One of the advantages I can offer to you in terms of Production Music is the perspective and experiences of someone who co-owns a Music Library. We’ve seen and heard a lot of things over the years. Great music. Terrible music. Composers we feel we want to deal with, and composers we definitely don’t.
This month I’ve been particularly intrigued by some of the email we’ve received in our Music Library’s inbox. We receive a large number of emails each week from composers presenting themselves and their music. (To clarify, what I’m talking about in this post is the emails the composers write, as opposed to the music they send.)
I’m going through a whole bunch of these emails to compile material for a very revealing new set of lessons to the existing “Library Music That Sells” course. You see, if you read enough of these emails, you start to notice that they usually fall into a handful of approaches – some effective, some less so. I’m going to reveal these different categories of email approach and what they typically contain. That way we can analyse the good, the bad, the eye catching and more, and figure out what people are doing that really stands out and comes across well. The result is that you’ll be armed with a whole load of inspiring ideas and approaches from which to construct your own effective emails and stop having your correspondence unread and slipping down that inbox and out of sight forever.
So here’s a very small taster of something that I noticed that turns me off an email straight away. See if you can figure it out from these three hypothetical example intros of the kind of emails we receive:
“My name is xxx xxxxx,
I have been a writer with a number of other companies over the years.
Although I have pursued a F.O.H. engineer career for the last number of years I have kept writing and have a number of tracks I would like to submit for your consideration…”
My name is xxx xxxx and I’m a composer and music producer currently working in the xxxxx area. I have been involved in the industry for around 7 years since I left university…“
“Good day! Are you looking for new composers? You can listen to examples of my music here:”
So What’s Wrong With Those?!
So here’s the thing. Whilst none of these are really bad email introductions, all could straight away be so much better on several fronts. I’ll just go into one point here and save my more in-depth analysis and additional pointers for the course.

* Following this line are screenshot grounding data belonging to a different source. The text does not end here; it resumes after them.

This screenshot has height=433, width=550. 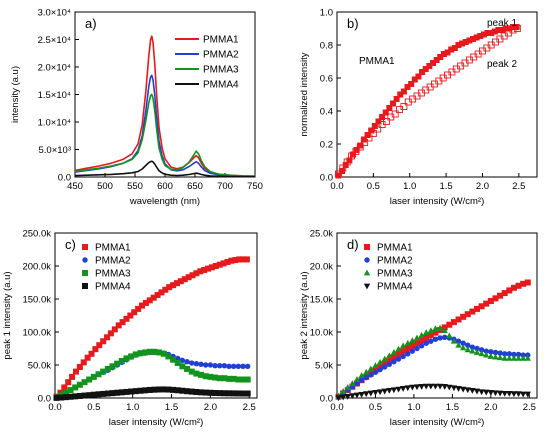 I want to click on legend-marker, so click(x=85, y=273).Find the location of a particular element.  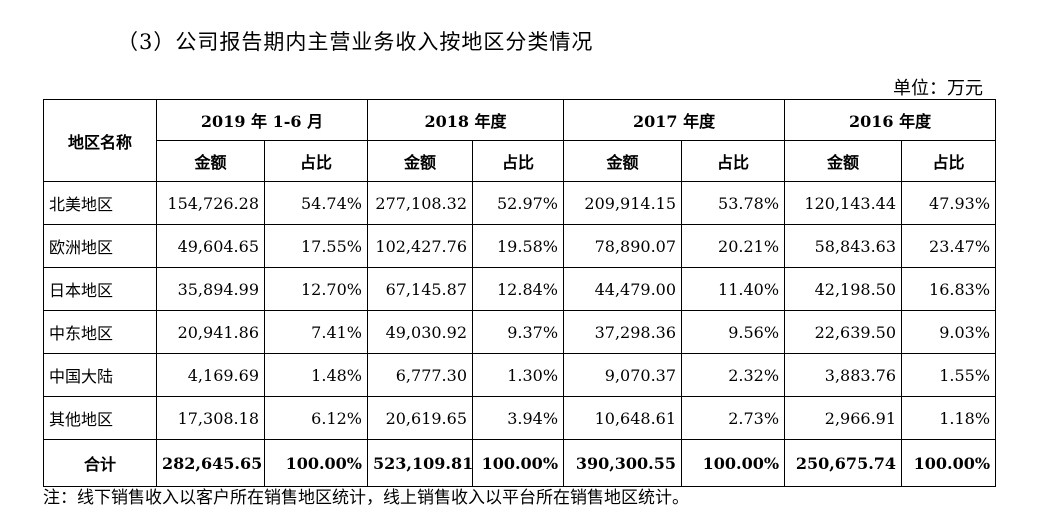

amount-cell: 42,198.50 is located at coordinates (844, 289).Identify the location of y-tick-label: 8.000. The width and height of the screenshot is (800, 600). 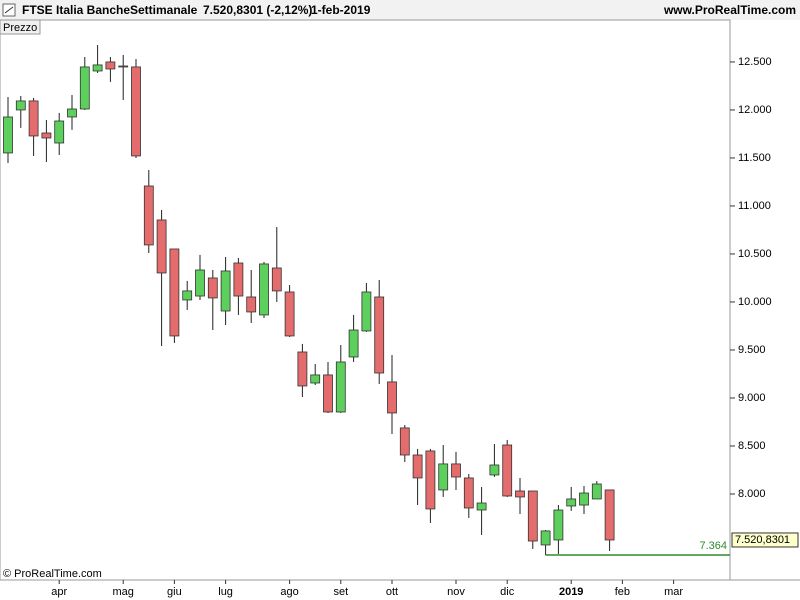
(752, 494).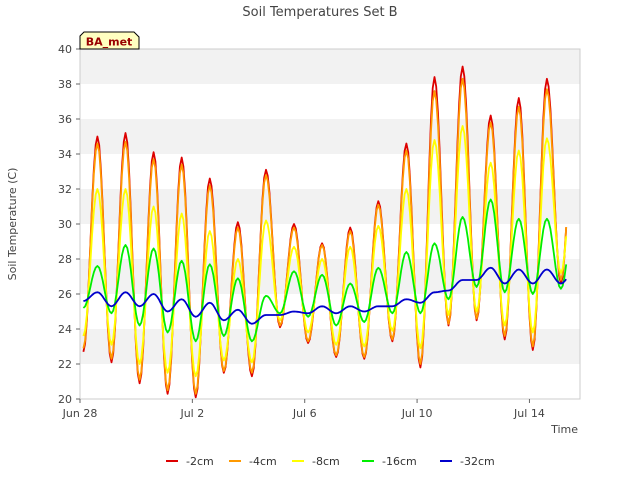 The height and width of the screenshot is (484, 640). I want to click on x-tick-label: Jul 14, so click(529, 414).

However, this tip I want to share with you now is simple, yet very powerful…
On the website of our music library, there is a very clear “about us” tab. There, there is a short blurb telling you the names of the two directors: Michael and Nick.
Yet we hardly ever get emails that start, “Dear Michael and Nick…”.
Or addressed to any other staff member for that matter.
Is that really important, though? You bet! Here’s why:
Firstly, it’s basic human psychology, that I’m sure you’ve already heard, that people like seeing and hearing their names! It also makes the email feel personal and not so generic.
Secondly, it tells me that the writer has actually taken the time to bother looking around our website. It feels to us like we’re not just one of 10 emails they sent that morning. Nobody wants to feel like that, right?! And if they’ve taken the time to do that, that gives us the impression that they care. And if they care about us already, they probably will care for the music they create for us and potentially make for a good creative partner for us. Also, still on this front – they want us to care enough about them to take the time out of our day to listen to their music (along with everyone else’s and everything else we have to do!)…
…so we want to see that they care about us.
Can you see how important it is to find out the names of the people you’re trying to get in touch with and use them? Take the time to do this when contacting a new Music Library. Even if you have to research online, (or call them), to find out the best person to get in touch with. Yes, some libraries just tell you to reach out to a “submissions@…” type email address. But personally, I still think you should be starting that message with “Hi Bob and the team at xxxxx…”, or whoever it is. It shows you care.
If you want to find out more tips about creating the perfect introductory email to a Music Library and not get lost in the noise of all those emails they receive daily, check out the “Library Music That Sells” course by clicking the courses tab at the top of the page and going from there.
You can write the best music in the world, but if your email doesn’t get through effectively, you’ve fallen at the first hurdle.